The Gazette published an editorial yesterday under the headline ‘Common Core’ fears seem overblown.
Written in response to Republican legislators’ circulation of a letter critical of Common Core and Iowa’s membership in the Smarter Balanced Assessment Consortium, it reads as a bit of an unquestioning rehash of an Iowa Department of Education post, Common Core in Iowa: What you need to know.
While it may be technically true that no federal dollars are at stake at this time, adoption of common standards was a requirement for Iowa to compete for Race to the Top funds [see F-1]. Adoption of common standards was also part of Iowa’s ESEA Flexibility Request (NCLB waiver) [see page 13]:
The State has adopted college- and career-ready standards in at least reading/language arts and mathematics that are common to a significant number of States, consistent with part (1) of the definition of college- and career-ready standards.
As it happens, Iowa won neither a Race to the Top grant nor an NCLB waiver, but I think the DE/State Board obviously hoped to reap benefits from the federal government for having adopted the Common Core standards.
One might also note that while the federal government has not given money directly to Iowa to implement the Common Core, the US Department of Education has funded the development of Common Core assessments through a $330 million grant, split between PARCC and SBAC [see FAQ number 2].

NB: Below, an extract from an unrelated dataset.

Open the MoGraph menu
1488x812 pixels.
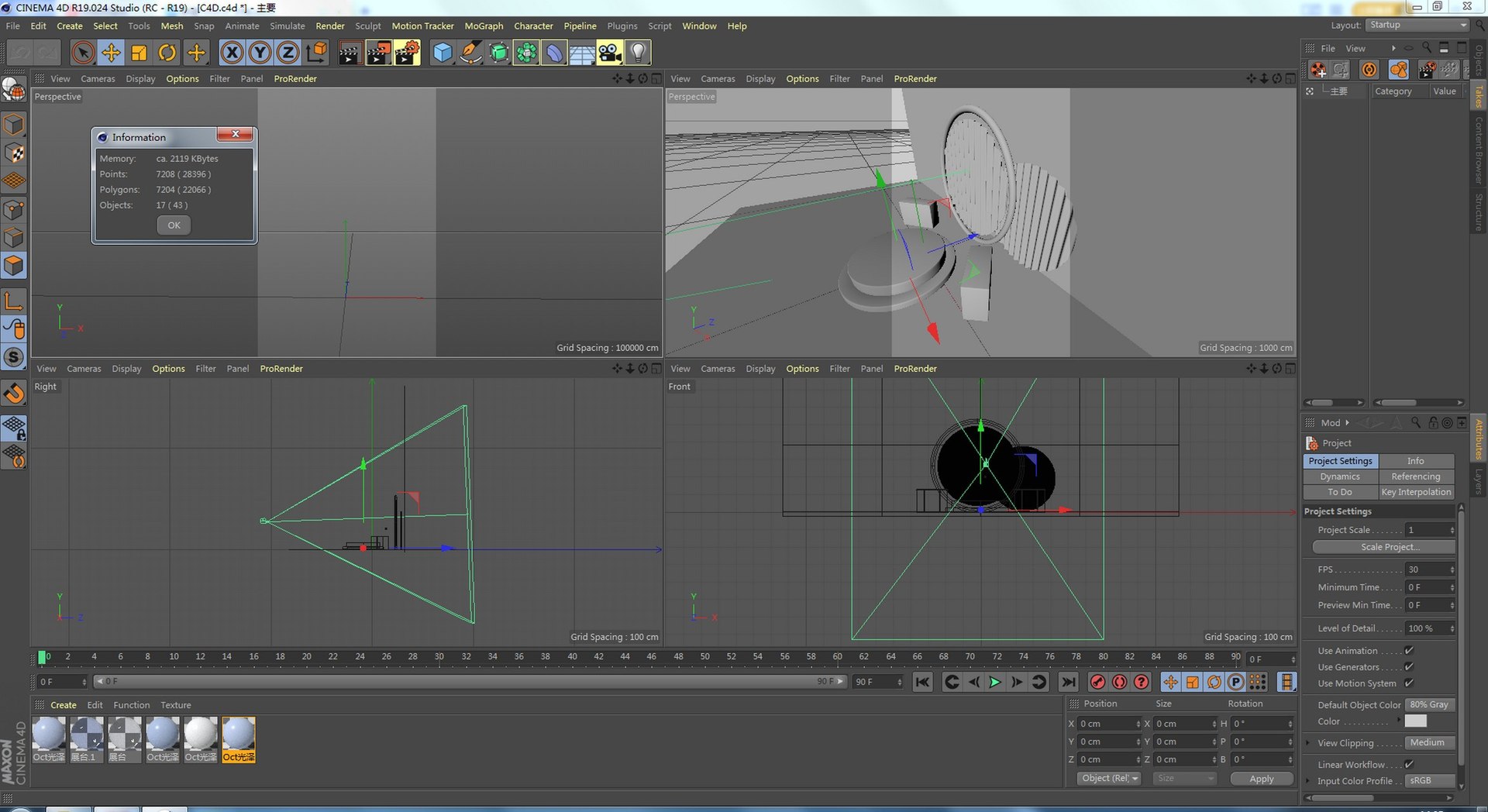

Whether the Common Core ensures success in post-high school education is actually a matter for debate; the Common Core math standards are arguably grossly inadequate for students intending to pursue STEM careers or hoping to gain entrance to selective colleges and universities. (Take a few minutes to read James Milgram and Sandra Stotsky on the subject here, and, if you need a refresher on entry-level math requirements for various degree programs at the University of Iowa, I have a summary of them here.)

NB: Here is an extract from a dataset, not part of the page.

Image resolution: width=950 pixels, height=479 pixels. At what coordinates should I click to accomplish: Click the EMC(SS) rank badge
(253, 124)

Whether or not the Common Core explicitly tells teachers how to teach–though it wouldn’t necessarily have to be spelled out in the standards documents themselves, just quietly enforced through Common Core assessment items–I have seen many raising concerns about how the Common Core standards are or may be interpreted. See, for example, Louisa Moats on reading instruction and Diana Senechal on a Common Core poetry lesson.